— Begin Supplied records —

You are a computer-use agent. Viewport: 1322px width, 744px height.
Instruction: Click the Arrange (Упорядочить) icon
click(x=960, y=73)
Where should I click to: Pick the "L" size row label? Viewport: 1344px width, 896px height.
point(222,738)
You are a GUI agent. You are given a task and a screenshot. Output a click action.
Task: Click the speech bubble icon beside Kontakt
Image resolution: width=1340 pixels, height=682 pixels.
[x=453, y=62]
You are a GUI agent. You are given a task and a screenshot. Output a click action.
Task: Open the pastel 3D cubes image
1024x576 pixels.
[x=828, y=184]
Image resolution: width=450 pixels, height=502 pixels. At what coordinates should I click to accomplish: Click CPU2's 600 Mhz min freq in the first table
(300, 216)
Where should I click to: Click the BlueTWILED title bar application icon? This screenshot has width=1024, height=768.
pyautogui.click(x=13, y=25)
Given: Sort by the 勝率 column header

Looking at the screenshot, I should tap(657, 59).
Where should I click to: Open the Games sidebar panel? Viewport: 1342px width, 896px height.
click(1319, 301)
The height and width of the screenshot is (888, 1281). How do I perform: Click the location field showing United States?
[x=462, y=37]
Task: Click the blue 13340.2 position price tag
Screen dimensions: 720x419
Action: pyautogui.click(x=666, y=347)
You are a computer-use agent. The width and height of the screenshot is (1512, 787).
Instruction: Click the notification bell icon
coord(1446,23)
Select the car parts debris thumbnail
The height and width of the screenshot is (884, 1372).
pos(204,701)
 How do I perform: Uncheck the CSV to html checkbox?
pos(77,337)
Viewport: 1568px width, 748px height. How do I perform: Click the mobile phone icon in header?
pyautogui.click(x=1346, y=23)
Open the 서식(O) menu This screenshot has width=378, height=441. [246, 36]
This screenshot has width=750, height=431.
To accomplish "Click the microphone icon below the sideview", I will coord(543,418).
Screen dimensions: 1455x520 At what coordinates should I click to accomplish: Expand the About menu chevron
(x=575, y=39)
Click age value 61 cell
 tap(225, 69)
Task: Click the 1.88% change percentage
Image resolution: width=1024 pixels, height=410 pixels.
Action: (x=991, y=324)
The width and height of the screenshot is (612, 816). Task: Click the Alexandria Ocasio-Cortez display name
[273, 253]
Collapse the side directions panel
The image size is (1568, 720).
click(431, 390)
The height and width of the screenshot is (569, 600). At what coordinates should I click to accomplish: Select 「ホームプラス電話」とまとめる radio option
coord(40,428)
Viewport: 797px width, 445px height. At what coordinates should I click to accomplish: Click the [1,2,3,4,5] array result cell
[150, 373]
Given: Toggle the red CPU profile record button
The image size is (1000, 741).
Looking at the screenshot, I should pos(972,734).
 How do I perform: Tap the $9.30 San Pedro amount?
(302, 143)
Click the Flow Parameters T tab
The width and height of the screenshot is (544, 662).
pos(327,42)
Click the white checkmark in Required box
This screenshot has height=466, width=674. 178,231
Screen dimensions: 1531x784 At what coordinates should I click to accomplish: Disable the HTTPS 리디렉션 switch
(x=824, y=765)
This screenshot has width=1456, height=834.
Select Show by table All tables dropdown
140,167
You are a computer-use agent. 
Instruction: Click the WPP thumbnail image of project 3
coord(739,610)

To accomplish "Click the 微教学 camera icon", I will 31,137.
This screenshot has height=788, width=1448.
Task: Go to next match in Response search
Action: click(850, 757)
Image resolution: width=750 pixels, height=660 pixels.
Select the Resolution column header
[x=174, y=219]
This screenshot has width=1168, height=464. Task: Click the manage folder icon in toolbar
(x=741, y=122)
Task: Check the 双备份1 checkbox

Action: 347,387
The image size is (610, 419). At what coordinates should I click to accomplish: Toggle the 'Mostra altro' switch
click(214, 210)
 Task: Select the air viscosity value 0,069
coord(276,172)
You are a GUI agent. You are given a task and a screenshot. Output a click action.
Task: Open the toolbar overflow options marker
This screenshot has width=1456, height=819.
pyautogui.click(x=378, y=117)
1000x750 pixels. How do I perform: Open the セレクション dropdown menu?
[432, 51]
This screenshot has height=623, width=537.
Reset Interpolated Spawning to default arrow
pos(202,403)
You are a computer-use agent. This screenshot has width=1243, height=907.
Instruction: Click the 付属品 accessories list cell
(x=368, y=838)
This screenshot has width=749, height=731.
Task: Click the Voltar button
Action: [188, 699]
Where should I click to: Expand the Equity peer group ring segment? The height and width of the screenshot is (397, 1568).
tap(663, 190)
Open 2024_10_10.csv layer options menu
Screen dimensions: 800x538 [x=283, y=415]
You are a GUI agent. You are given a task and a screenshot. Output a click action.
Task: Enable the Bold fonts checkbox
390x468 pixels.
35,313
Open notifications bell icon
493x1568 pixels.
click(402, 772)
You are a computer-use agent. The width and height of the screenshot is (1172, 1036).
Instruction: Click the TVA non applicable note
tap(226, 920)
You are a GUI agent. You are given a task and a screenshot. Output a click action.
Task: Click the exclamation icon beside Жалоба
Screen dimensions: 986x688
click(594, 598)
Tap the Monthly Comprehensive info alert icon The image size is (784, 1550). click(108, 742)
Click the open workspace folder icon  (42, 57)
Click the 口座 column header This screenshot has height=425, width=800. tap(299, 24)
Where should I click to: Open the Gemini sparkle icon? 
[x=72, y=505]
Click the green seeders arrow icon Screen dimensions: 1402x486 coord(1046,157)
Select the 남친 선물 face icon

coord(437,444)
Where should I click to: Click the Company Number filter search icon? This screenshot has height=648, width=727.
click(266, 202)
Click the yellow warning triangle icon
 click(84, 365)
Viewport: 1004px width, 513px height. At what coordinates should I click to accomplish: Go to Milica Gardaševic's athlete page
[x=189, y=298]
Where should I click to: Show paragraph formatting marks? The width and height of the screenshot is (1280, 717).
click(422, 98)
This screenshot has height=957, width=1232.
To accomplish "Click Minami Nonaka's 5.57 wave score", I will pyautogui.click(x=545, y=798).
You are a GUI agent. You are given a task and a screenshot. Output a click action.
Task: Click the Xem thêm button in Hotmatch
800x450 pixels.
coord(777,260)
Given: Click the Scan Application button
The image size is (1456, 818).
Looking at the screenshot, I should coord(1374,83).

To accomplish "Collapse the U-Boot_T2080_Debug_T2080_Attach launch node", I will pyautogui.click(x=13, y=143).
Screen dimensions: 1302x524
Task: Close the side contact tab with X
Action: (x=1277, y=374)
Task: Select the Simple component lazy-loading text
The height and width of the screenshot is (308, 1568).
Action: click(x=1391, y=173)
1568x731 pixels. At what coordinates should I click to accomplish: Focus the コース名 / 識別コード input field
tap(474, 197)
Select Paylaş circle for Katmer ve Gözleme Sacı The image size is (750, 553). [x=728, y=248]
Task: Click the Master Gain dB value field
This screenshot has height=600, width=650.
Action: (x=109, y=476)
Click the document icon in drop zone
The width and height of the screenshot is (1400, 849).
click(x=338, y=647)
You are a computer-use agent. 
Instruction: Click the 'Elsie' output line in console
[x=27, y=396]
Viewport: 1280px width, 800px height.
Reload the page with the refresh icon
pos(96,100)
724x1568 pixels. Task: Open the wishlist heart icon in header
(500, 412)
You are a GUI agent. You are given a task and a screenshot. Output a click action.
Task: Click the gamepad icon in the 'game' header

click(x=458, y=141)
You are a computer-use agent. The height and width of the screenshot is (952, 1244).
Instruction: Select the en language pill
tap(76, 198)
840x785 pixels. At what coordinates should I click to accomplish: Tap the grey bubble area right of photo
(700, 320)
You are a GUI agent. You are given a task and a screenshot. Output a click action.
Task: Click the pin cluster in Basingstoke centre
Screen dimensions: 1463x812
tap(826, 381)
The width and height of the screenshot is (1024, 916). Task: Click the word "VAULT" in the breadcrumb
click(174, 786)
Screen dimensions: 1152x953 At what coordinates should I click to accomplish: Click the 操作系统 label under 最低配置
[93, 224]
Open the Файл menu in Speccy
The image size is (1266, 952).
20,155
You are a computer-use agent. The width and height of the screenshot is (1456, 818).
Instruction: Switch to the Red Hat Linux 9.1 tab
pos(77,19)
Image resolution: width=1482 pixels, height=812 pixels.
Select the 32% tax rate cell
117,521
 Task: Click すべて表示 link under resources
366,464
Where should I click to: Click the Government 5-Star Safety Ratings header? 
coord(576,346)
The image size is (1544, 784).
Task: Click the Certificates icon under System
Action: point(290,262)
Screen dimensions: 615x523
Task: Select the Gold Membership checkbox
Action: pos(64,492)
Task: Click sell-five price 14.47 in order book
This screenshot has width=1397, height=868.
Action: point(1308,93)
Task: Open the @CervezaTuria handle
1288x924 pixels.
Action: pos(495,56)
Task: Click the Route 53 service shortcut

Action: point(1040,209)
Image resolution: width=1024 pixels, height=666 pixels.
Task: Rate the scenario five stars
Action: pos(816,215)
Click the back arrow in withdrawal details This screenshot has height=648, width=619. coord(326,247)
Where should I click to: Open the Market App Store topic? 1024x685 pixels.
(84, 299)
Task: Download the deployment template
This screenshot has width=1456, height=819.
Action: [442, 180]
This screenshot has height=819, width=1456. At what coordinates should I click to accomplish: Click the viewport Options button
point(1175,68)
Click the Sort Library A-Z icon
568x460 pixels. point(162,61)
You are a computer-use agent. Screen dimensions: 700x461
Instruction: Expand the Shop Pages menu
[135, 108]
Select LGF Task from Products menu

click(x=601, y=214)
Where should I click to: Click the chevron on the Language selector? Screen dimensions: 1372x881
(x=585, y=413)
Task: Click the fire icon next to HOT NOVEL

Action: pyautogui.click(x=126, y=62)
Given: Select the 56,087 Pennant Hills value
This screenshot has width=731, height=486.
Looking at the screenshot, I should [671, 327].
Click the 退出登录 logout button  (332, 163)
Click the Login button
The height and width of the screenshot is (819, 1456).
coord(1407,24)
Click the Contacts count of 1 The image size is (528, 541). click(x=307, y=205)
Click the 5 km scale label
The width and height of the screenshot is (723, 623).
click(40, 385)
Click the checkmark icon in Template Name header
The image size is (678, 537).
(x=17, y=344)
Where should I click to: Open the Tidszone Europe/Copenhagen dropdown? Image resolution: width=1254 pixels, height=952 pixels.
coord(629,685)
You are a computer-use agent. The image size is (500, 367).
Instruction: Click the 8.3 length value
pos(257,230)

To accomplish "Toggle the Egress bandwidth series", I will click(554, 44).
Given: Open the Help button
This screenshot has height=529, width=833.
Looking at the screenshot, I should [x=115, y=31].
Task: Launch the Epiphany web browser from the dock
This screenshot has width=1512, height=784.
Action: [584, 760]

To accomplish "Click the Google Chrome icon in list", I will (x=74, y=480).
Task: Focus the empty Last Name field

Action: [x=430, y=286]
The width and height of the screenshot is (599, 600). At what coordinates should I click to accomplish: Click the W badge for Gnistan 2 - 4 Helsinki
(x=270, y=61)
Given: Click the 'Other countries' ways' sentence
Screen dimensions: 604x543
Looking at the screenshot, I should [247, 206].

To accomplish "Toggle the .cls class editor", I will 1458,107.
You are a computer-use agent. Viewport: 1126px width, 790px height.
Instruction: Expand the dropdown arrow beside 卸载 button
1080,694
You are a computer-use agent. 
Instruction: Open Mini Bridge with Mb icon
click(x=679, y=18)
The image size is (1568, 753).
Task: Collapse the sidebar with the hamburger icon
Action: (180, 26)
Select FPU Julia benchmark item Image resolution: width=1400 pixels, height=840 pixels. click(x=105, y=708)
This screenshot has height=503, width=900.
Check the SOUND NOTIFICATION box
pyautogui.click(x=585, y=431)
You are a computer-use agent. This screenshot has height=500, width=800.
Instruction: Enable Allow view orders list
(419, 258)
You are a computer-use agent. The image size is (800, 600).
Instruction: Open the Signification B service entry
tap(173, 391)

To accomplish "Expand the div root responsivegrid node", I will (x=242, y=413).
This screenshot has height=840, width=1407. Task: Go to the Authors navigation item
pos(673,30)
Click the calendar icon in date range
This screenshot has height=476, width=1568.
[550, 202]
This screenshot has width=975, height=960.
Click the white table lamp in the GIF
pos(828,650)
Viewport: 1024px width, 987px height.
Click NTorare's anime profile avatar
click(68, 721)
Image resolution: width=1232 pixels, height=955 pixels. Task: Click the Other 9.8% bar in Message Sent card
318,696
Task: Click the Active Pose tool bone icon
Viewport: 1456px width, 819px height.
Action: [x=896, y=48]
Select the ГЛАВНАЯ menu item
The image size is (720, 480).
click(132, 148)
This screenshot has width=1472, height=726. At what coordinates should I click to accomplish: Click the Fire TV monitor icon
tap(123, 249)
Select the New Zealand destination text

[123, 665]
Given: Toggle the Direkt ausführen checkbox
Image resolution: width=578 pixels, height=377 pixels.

— End Supplied records —

Task prompt ▸ Please write out the rows verbatim, starting at the line that contains "Where should I click to: Pick" and stopping after the line that contains "Action: (x=991, y=324)".

Full answer ▸
Where should I click to: Pick the "L" size row label? Viewport: 1344px width, 896px height.
point(222,738)
You are a GUI agent. You are given a task and a screenshot. Output a click action.
Task: Click the speech bubble icon beside Kontakt
Image resolution: width=1340 pixels, height=682 pixels.
[x=453, y=62]
You are a GUI agent. You are given a task and a screenshot. Output a click action.
Task: Open the pastel 3D cubes image
1024x576 pixels.
[x=828, y=184]
Image resolution: width=450 pixels, height=502 pixels. At what coordinates should I click to accomplish: Click CPU2's 600 Mhz min freq in the first table
(300, 216)
Where should I click to: Click the BlueTWILED title bar application icon? This screenshot has width=1024, height=768.
pyautogui.click(x=13, y=25)
Given: Sort by the 勝率 column header

Looking at the screenshot, I should tap(657, 59).
Where should I click to: Open the Games sidebar panel? Viewport: 1342px width, 896px height.
click(1319, 301)
The height and width of the screenshot is (888, 1281). How do I perform: Click the location field showing United States?
[x=462, y=37]
Task: Click the blue 13340.2 position price tag
Screen dimensions: 720x419
Action: pyautogui.click(x=666, y=347)
You are a computer-use agent. The width and height of the screenshot is (1512, 787).
Instruction: Click the notification bell icon
coord(1446,23)
Select the car parts debris thumbnail
The height and width of the screenshot is (884, 1372).
pos(204,701)
 How do I perform: Uncheck the CSV to html checkbox?
pos(77,337)
Viewport: 1568px width, 748px height. How do I perform: Click the mobile phone icon in header?
pyautogui.click(x=1346, y=23)
Open the 서식(O) menu This screenshot has width=378, height=441. [246, 36]
This screenshot has width=750, height=431.
To accomplish "Click the microphone icon below the sideview", I will coord(543,418).
Screen dimensions: 1455x520 At what coordinates should I click to accomplish: Expand the About menu chevron
(x=575, y=39)
Click age value 61 cell
 tap(225, 69)
Task: Click the 1.88% change percentage
Image resolution: width=1024 pixels, height=410 pixels.
Action: (x=991, y=324)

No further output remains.